Among the lines below, take the one holding "You are a GUI", the one holding "Share [button] (879, 962)", and all lines between them. Set them down exactly.

INPUT DATA:
────

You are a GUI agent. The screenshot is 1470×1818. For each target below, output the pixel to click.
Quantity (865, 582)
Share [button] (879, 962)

────

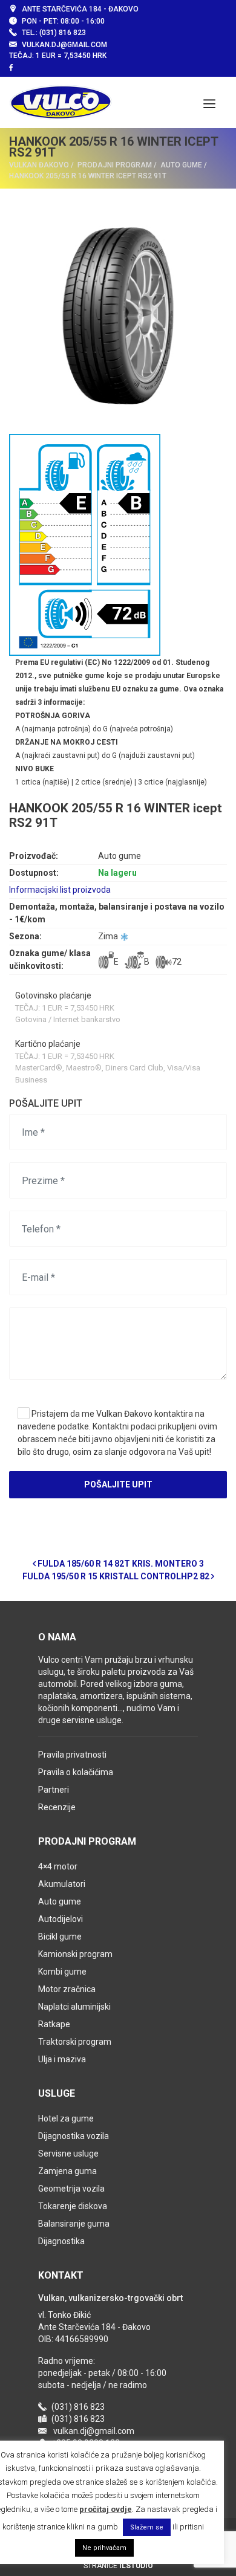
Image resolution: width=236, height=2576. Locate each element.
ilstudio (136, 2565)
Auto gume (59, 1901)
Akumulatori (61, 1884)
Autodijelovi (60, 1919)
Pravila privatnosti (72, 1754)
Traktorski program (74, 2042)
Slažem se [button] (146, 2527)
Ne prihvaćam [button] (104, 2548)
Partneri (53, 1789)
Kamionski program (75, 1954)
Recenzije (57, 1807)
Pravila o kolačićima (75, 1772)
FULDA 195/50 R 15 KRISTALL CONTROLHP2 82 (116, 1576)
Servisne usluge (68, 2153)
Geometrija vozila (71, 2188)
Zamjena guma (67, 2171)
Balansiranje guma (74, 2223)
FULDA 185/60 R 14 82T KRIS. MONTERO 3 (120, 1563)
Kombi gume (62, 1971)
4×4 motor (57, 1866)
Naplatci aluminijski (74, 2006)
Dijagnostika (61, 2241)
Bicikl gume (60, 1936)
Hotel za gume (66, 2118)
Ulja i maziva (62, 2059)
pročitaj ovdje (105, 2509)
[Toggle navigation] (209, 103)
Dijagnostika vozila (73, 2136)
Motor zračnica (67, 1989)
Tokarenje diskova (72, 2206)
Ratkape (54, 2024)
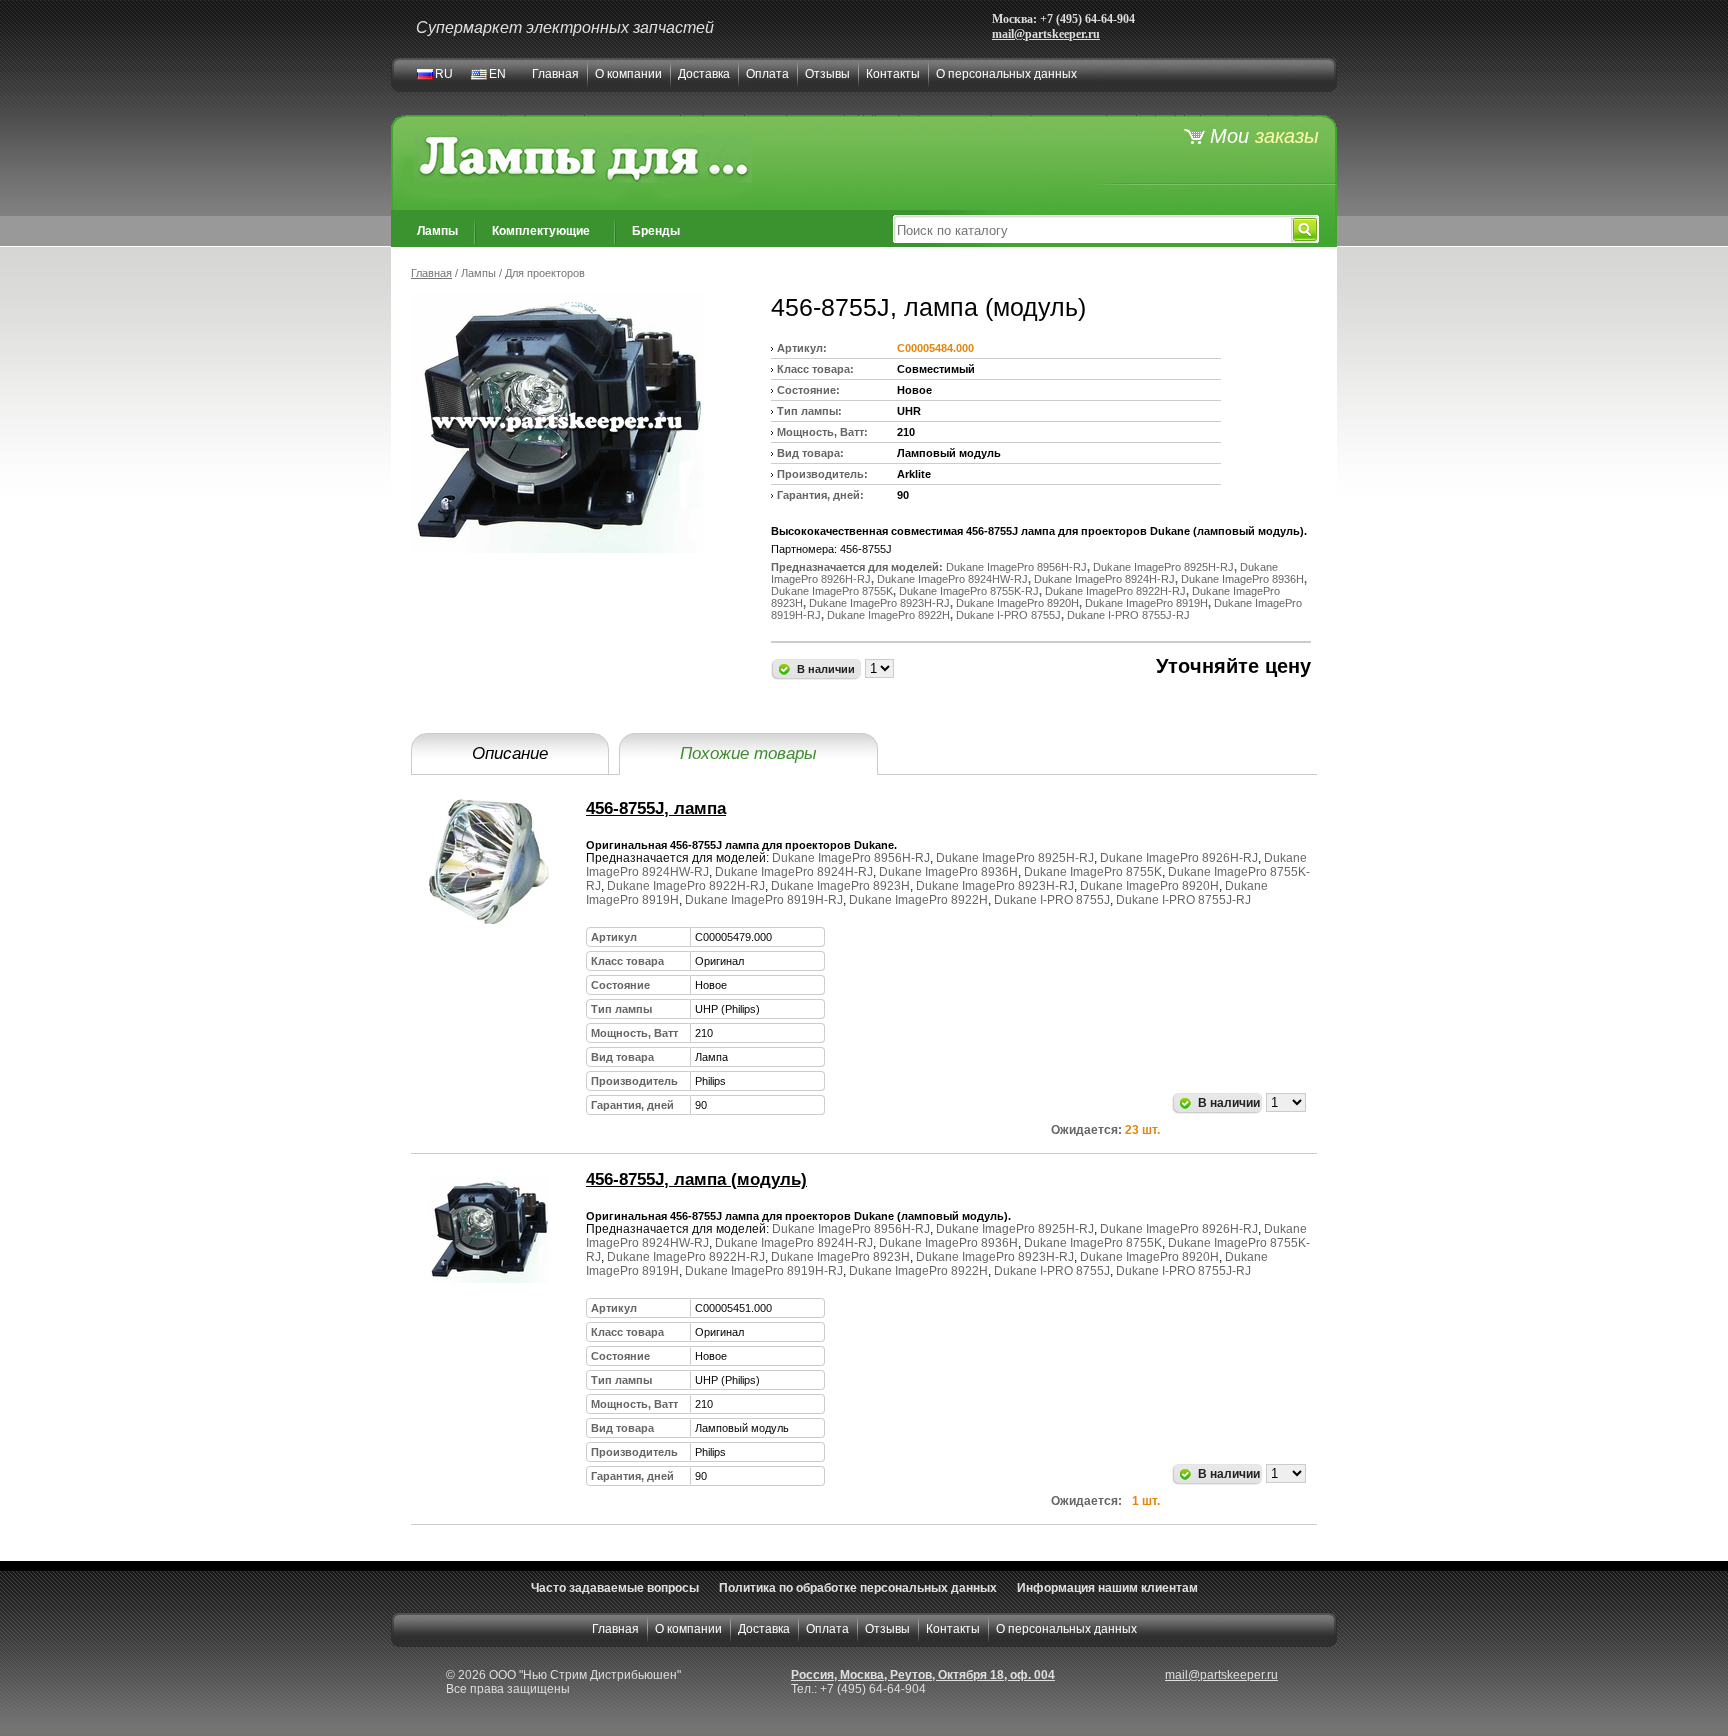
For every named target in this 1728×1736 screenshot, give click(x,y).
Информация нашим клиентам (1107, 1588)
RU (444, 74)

────

ANSWER TO THIS TASK:
You are a GUI agent. The screenshot is 1470×1818. For each target below, output the pixel to click.
Quantity (865, 582)
Share [button] (879, 962)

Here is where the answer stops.